Sunday, December 27, 2009


if i hadn't been a reader, i wouldn't have become a music geek. i remember with extreme specificity the scribes/scrawl that got me interested in certain artists. with the who, it was an excerpt from lillian roxon's rock encyclopedia that ran in one of those scholastic magazines they gave away at school when i was in sixth grade. the move and small faces: nik cohn in rock from the beginning and john mendelsohn in rolling stone. the rationals and src: john sinclair in jazz & pop. lou reed and the velvet underground: st. lester in creem -- specifically, a dual review of uncle lou's self-titled debut solo album and the velvets' legit-bootleg live at max's kansas city.

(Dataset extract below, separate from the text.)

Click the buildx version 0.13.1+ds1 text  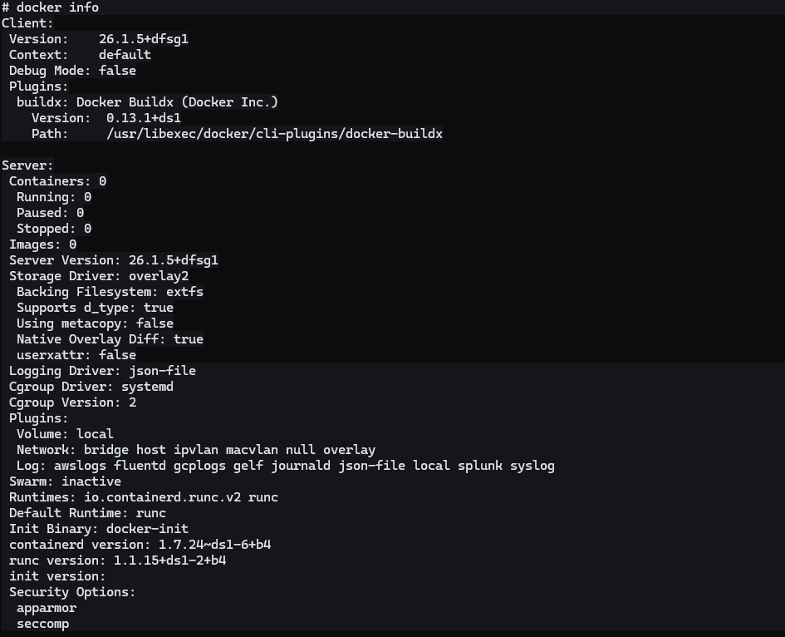tap(143, 118)
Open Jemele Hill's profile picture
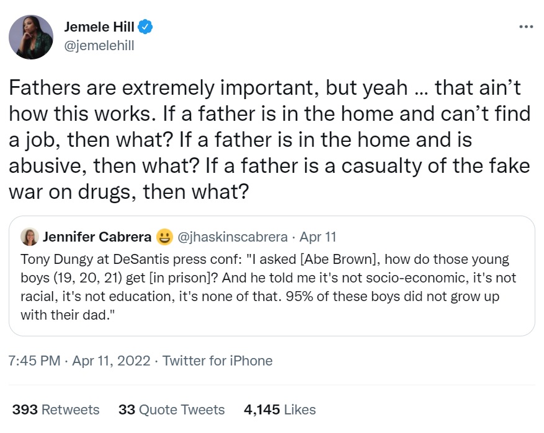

that was my freshman year of high school, around the time my dad spent two years in germany on a fellowship and i ran wild, grew hair down to my ass, and would steal his liquor while blasting my records on the good stereo in the living room. (i have no idea where my mother was while i was doing this.) when i started working in the hipi record store in my town when i was 16, i copped both lou reed and live at max's from the used bin for about a buck a hit. max's introduced me to the fascinating world of lo-fi audience recordings, while lou's solo debut remains a fave to this day, especially the second ("wild child") side, in spite of richard robinson's thin production and the presence of musicians from yes.

i got the velvet underground and nico, accompanied by the requisite amount of shit from the older guys i worked with, who laughed at me for liking the stooges, mc5, flamin' groovies, and nuggets, while their own musical tastes ran more towards yes and dan fogelberg. to them, the velvets were "fag stuff," indicative of how reactionary and homophobic 20something "hip" guys were back in '73.

"venus and furs" and "heroin" sounded shocking, blasting out of the speakers in my mother's living room, and now they just sound classic, but the vu record that really got to me was loaded, which in some ways was their weakest (geoffrey haslam of mc5 high time fame could make anything sound cloudy; doug yule, egged on by the manager, kept overdubbing instruments; you could almost hear the wheels coming off the cart) but still had a ton of good songs besides "sweet jane" and "rock and roll": the beautiful, mysterious "new age;" "head held high," the velvets' rawkin'-est moment (in spite of the shitty lawn guyland bar band drums); "i found a reason" (i memorized the talking part, which i'd recite for donald harrison in the back of english class).

i never really got white light/white heat, partially because it was at the center of one of the worst experiences i ever had on psychedelics, in my parents' living room, winter of '73. my best bud from middle school, who'd moved upstate the summer before eighth grade, had turned me on to pot and acid and was visiting over the holidays. i decided that since we were in my house, we'd listen to music of my choosing to accompany our trip, rather than stacking up all of the doors albums (absolutely live excepted; you've got to have _some_ standards) and dark side of the moon, as was his wont. when the grinding industrial background to "the gift" started, i started getting chills and by the time cale's droning voice was into lou's narrative (about a guy who mails himself to his girlfriend and winds up dying a grisly death), i was seeing skulls on the stairs.

more to the point, i thought the groundbreaking jams on the second side were boring. i didn't get tony glover's assertion (in rolling stone) that lou was "america's most advanced lead guitarist" (pretty astute observation for a blues guy). at the time, i dug steve hunter's slick licks on mitch ryder's detroit cover of "rock and roll" and the rock and roll animal version of "sweet jane" more than anything uncle lou was laying down on wl/wh. only in the fullness of time was i able to grasp the ron asheton connection, and the fact that lou was trying to do ornette and ayler on guitar, in the same way as sonny sharrock was trying to do trane with his chaos-slide.

the third, self-titled album was my least favorite to start but wound up being the one i reach for most frequently today. i think the story about them losing their effects boxes is bunk; lou's "what goes on" solo is all fuzztone. i do think he was getting more into the craft of songwriting, shifting his concerns from the archetypal to the personal. that's the side of lou's writing that still resonates the most for me -- the human-scale one that recurs on berlin and legendary hearts and magic and loss.